Source records
--*--

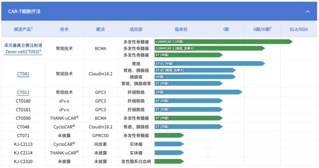Click THANK-uCAR technology cell in CT0590 row
This screenshot has height=168, width=319.
coord(64,118)
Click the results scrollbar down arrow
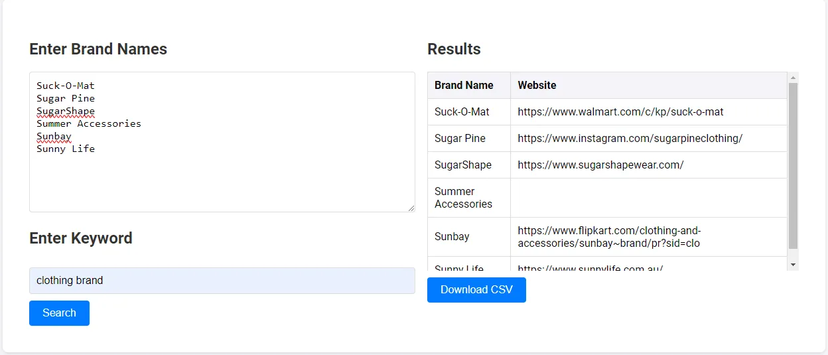This screenshot has width=828, height=355. 793,264
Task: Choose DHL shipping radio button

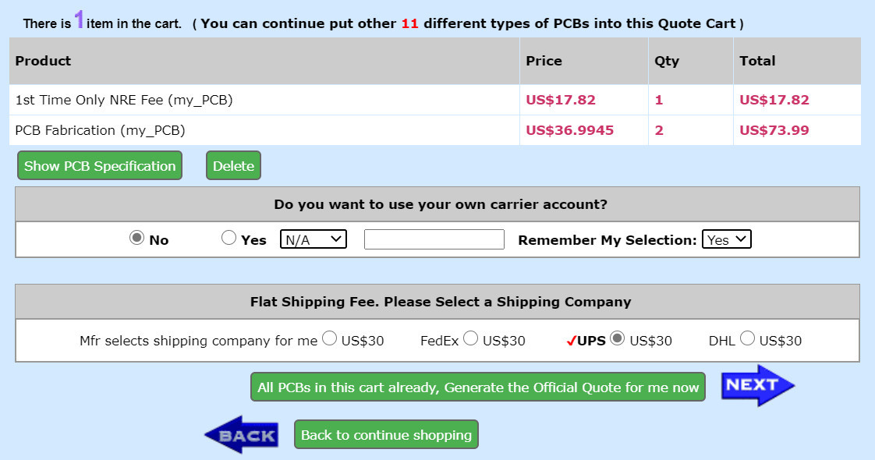Action: click(x=747, y=338)
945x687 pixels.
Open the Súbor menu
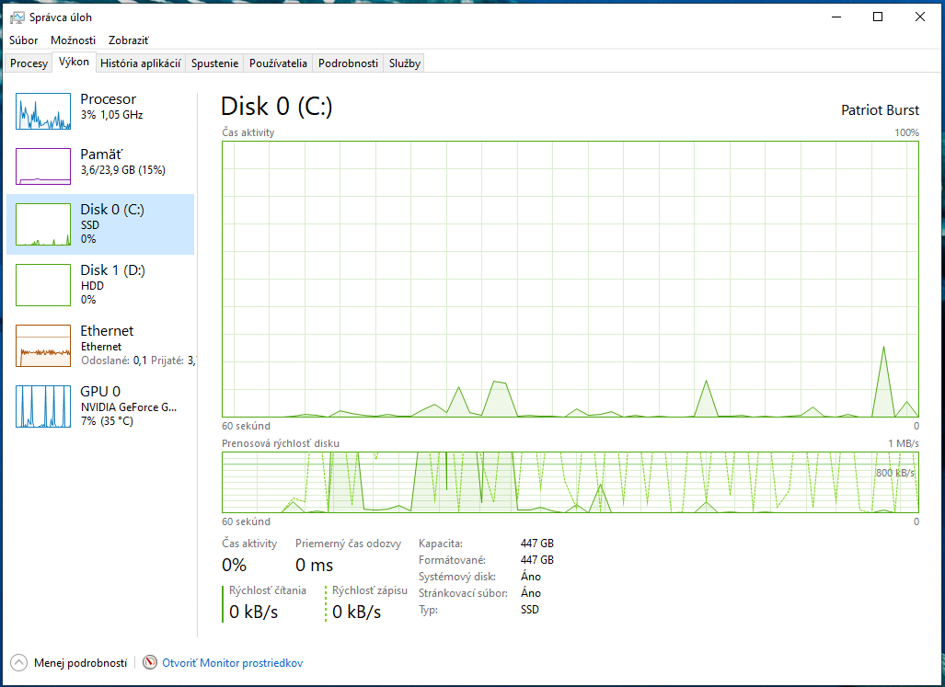24,40
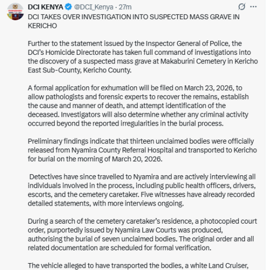This screenshot has width=266, height=270.
Task: Open the Grok explain-post icon
Action: pyautogui.click(x=242, y=7)
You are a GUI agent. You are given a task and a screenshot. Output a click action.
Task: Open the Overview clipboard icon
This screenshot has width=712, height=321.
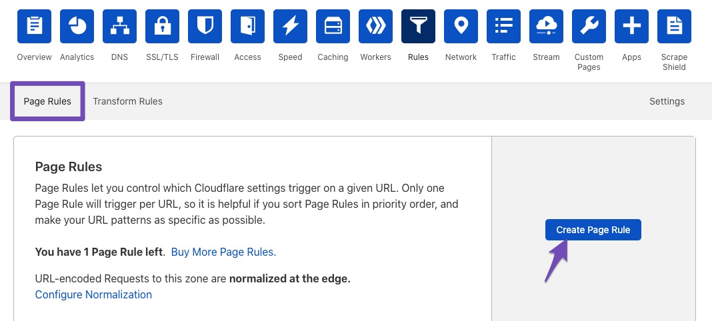pyautogui.click(x=34, y=26)
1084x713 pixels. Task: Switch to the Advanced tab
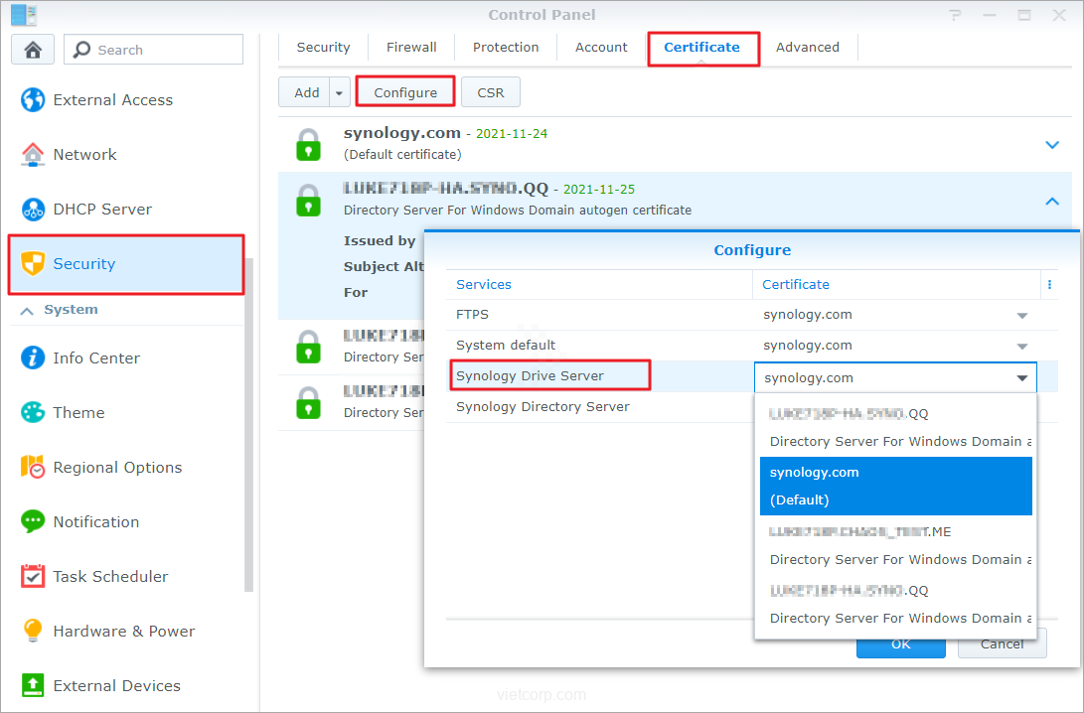tap(807, 47)
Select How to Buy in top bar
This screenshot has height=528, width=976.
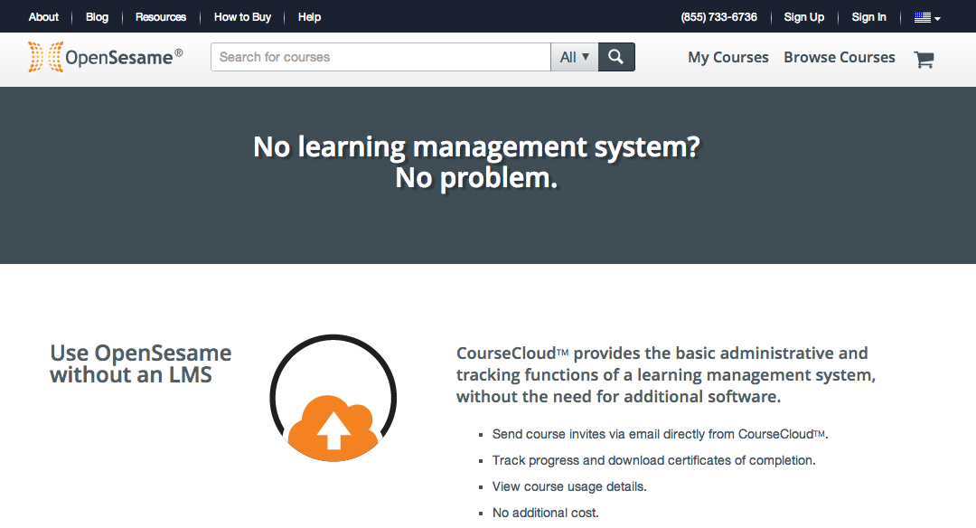click(x=242, y=17)
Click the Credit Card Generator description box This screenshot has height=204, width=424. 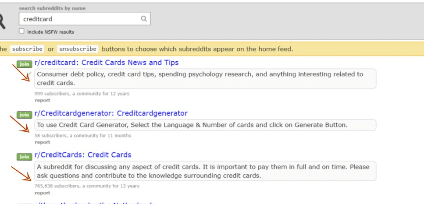tap(205, 125)
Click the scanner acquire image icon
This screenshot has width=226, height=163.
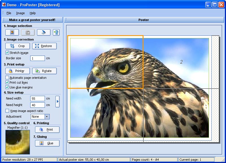pos(44,32)
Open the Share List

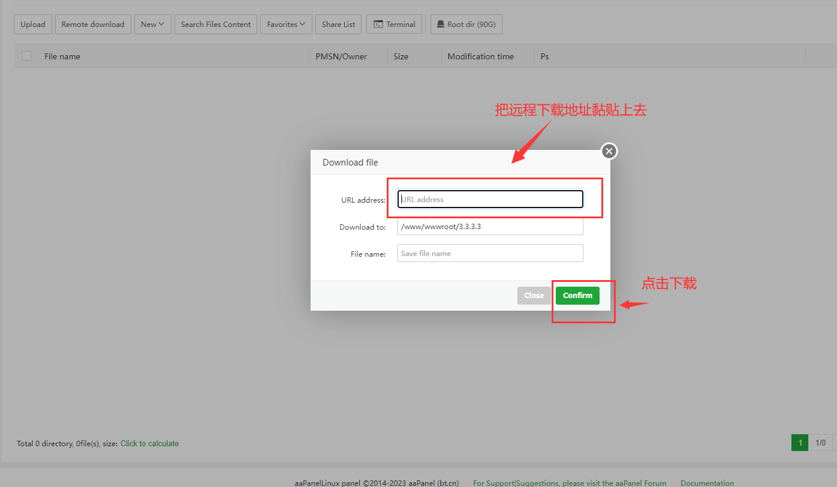click(x=338, y=25)
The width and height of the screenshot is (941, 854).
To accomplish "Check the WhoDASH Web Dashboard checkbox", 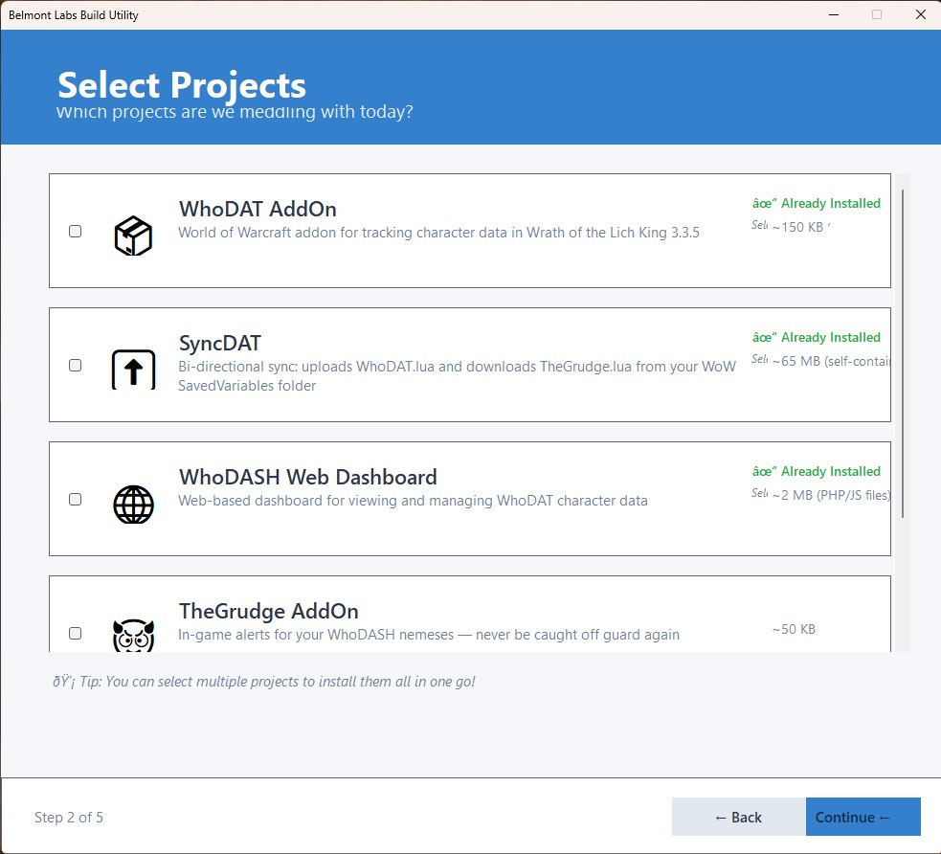I will pyautogui.click(x=76, y=499).
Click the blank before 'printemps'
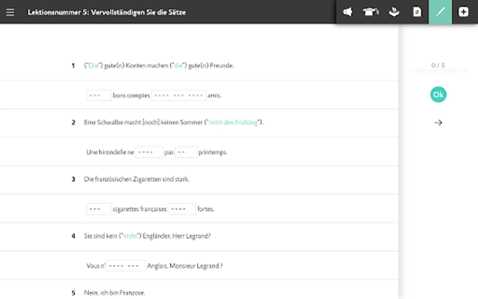 [x=186, y=152]
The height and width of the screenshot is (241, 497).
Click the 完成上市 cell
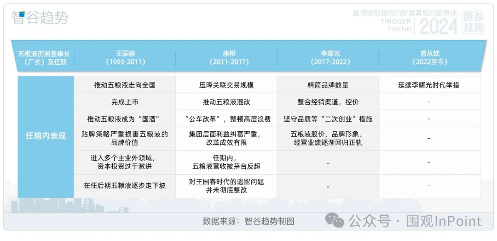(x=125, y=102)
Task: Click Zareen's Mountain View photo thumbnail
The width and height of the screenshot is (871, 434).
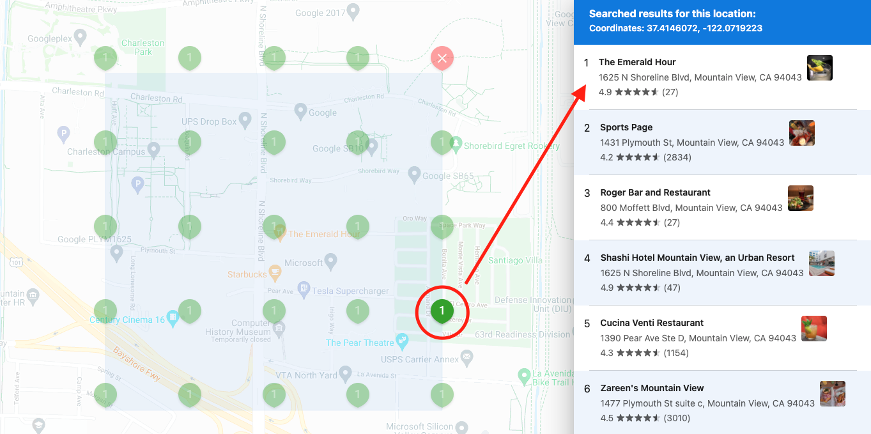Action: click(833, 393)
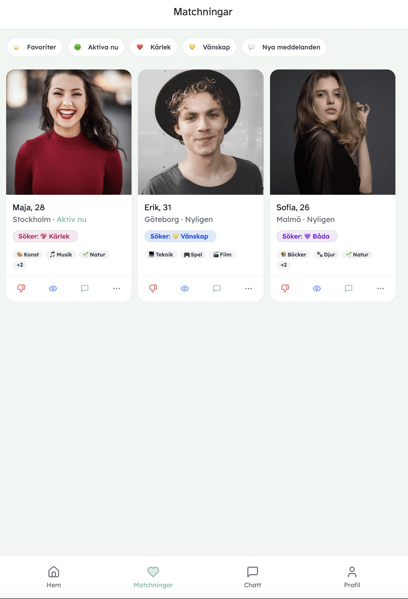This screenshot has height=599, width=408.
Task: Tap the thumbs-down icon on Sofia's card
Action: [285, 288]
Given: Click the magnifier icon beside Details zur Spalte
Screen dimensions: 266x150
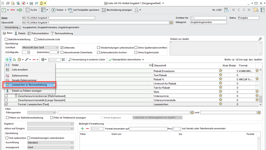Looking at the screenshot, I should [x=260, y=39].
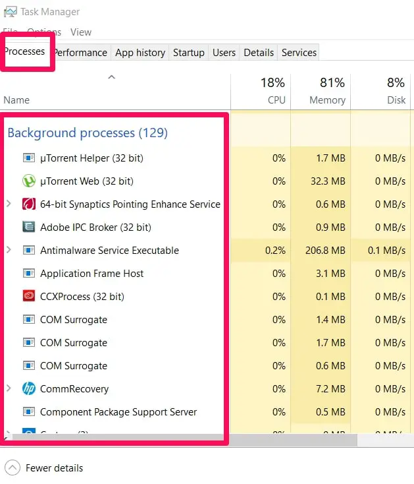This screenshot has width=414, height=484.
Task: Open the Startup tab
Action: [188, 53]
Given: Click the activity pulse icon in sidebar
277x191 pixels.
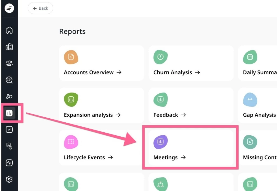Looking at the screenshot, I should (9, 163).
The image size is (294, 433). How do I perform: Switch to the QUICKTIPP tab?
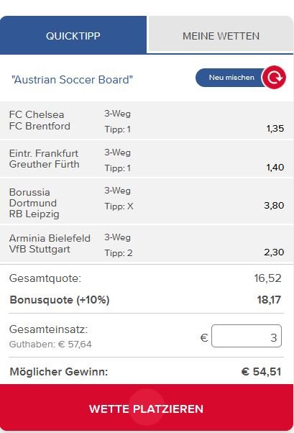pos(73,35)
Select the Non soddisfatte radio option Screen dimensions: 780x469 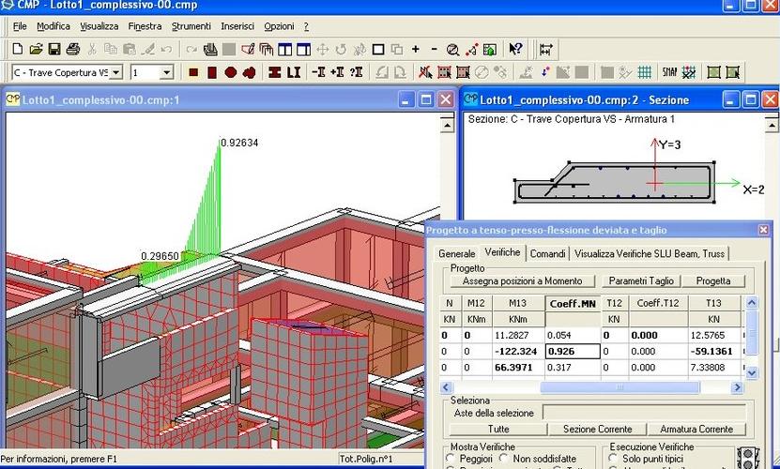(502, 459)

--*--

* Assignment *
Given the entries above, transcribe exactly the lines from the one holding "Click the blank before 'printemps'" through the one holding "Task: Click Zareen's"; pictures do not belong in the transcription.

* Exercise solution *
Click the blank before 'printemps'
 [x=186, y=152]
The height and width of the screenshot is (241, 497).
Click the 完成上市 cell
(x=125, y=102)
Task: Click Zareen's Mountain View photo thumbnail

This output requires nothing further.